Michigan Gov. Jennifer Granholm (D) announced the offer to state lawmakers during a legislative hearing Thursday.
She was joined there by David Bradley, president of the Ontario Trucking Association, who called Canada’s offer “a bold and creative strategy” that helps remove obstacles to building the bridge.
“The government of Canada is committed to build a new bridge crossing at the Windsor-Detroit border, and this funding commitment is another step we are taking to accelerate the start of its construction,” John Baird, Canada's transport minister, said in a statement Friday.
Canada would be repaid from future toll collections. The offer frees Michigan from any financial risk associated with the proposed $5.3 billion bridge to Windsor, Ontario, Granholm said.

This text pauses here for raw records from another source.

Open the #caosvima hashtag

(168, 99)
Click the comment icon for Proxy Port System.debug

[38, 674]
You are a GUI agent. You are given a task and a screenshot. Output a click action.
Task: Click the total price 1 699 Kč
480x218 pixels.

The trucking and auto industries, along with other business sectors on both sides of the border, are pressing Michigan legislators adopt measures to allow the project to proceed.

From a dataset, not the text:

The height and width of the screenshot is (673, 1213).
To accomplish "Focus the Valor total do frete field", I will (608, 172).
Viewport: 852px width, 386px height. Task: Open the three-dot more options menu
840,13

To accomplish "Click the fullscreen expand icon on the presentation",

One measure before the legislature would allow Michigan to participate in a public-private partnership to build the bridge. The state has no mechanism for such partnerships.

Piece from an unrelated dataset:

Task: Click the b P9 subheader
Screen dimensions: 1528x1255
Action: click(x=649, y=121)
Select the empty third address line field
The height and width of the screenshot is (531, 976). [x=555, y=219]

News of the Canadian offer brought a sharp response from Dan Stamper, president of the Detroit International Bridge Co., owner of the Ambassador Bridge, the existing crossing between the two cities.
The bridge firm is owned by Michigan trucking executive Manuel Moroun, who has waged a protracted legal and political battle to expand his bridge and keep the new one from being built.
“Michigan is not and should not be for sale,” Stamper said in a statement that also said the Canadian offer meant construction jobs on the bridge would go to Canadians.